The Black Reparations Co-Governance Task Force will conduct a thorough investigation into policies that have negatively impacted Black Chicagoans throughout history, from the slavery era to the present. Subsequently, the task force will develop recommendations for reparations, according to Mayor Brandon Johnson’s office. The establishment of this task force follows the allocation of $500,000 in the city’s 2024 budget for studying reparations.

Mayor Johnson highlighted the task force during a festive Juneteenth flag-raising ceremony on Monday.

“Like many cities across this country, Chicago still bears the scars of systemic racism and injustices that have been inflicted on our communities,” Johnson stated during the ceremony. “The disinvestment in our communities have been intentional. And of course, that’s why it’s imperative that it is now the time to deliver good on reparations for people of Chicago, particularly Black people.”

Johnson cited instances like highways traversing predominantly Black neighborhoods, gun violence, health disparities, and lack of employment opportunities as evidence of the enduring effects of racist policies on Chicago’s Black community. The mayor offered an apology on behalf of the city for the “historic wrongs committed against Black people in Chicago.”

Chicago joins a growing number of cities across the U.S. exploring reparations programs to address the legacy of slavery and segregation. In 2019, Evanston became the first city in the nation to enact a government-funded reparations program.

Nearly 30% of Chicago residents are Black, according to the U.S. Census Bureau. During the Great Migration—a pivotal movement of people in U.S. history—approximately six million Black people relocated from the South to northern, midwestern, and western cities, including Chicago.

Johnson expressed that moving forward with reparations will enable Chicagoans to “begin to move in the direction of complete liberation.” He added that reparations will benefit “the entire neighborhood in which Black people exist in” by creating inclusive opportunities for the community.

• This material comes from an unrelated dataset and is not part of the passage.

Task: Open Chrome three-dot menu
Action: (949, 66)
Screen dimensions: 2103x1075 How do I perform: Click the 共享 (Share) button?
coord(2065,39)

Over the next three months, Johnson will collaborate with the Black Caucus—comprised of City Council members representing predominantly Black communities—to determine the selection process for task force members, as outlined in the executive order. Following its inaugural meeting, the task force will have a year to produce a report encompassing “a series of recommendations that will serve as appropriate remedies and restitution for past injustices and present harm,” as well as identify areas requiring “reparative action,” such as housing and mass incarceration.

“Reparations will be an investment in our neighborhoods and our people. Reparations will unlock the doors for prosperity to fully flow through the neighborhoods that have been disinvested in for decades,” Johnson stated during the Juneteenth flag-raising ceremony. “And as we grapple with the challenges and the hard-fought victories to get to this point, we must never forget our goal: To make sure that reparations become a reality for Black residents of this city.”